> [Excerpted text]:
____________________
The Collaborative Pathways project at Advocates, Inc. in Framingham, MA has received an FEMHC grant to develop and evaluate their highly innovative new program. This community-based team approach provides a safe, welcoming, and respectful environment in which young people who are experiencing early episode psychosis can explore with their families and other natural supports all the options available for dealing with their experience. The new initiative incorporates immediate help, person-centered care, and intensive, ongoing support with shared decision-making about the use and timing of psychiatric medications.
The Collaborative Pathways approach was inspired by the work of Dr. Jaakko Seikkula and his team at Keropudas Hospital in Tornio, Finland and of Dr. Mary Olson in the US, in developing “Open Dialogue,” which has achieved impressive outcomes for early psychosis and other challenging conditions. The Collaborative Pathways team, led by Dr. Christopher Gordon, a psychiatrist and Associate Clinical Professor of Psychiatry at Harvard Medical School, has completed one year of an anticipated two-year training program with Dr. Olson at the Institute for Dialogic Practice in Haydenville, Massachusetts.
____________________
> [Source material]:
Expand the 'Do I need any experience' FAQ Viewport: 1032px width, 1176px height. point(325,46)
____________________
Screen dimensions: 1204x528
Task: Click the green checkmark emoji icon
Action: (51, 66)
____________________
> [Things to do]:
A – Answer these questions from the text on the Collaborative Pathways project above:
(i) In what town is Advocates, Inc. located?
(ii) Who leads the Collaborative Pathways team?
(iii) In what town is the Institute for Dialogic Practice located?
B – Continue the text on the Collaborative Pathways project from the point where it stops.

> [Set of answers]:
A –
(i) Framingham, Massachusetts
(ii) Dr. Christopher Gordon
(iii) Haydenville, Massachusetts

B –
The team also is completing additional training in Tornio in August 2012. The Collaborative Pathway team hopes to emulate the Open Dialogue values of responding to people experiencing early-episode psychosis with compassionate listening, respect, and optimism, and to offer medications judiciously when desired or needed, consistent with scientific evidence and as part of an overall approach to recovery. Learning from the successful long-term outcomes of Keropudas Hospital, the Collaborative Pathways team hopes that demonstrating the safety of this approach similarly will help improve outcomes for young people in the US who are experiencing first-episode psychosis.
This project builds on the longstanding and pioneering commitment of Dr. Gordon and his team at Advocates to recovery-oriented thinking and practice as the basis of effective mental health care.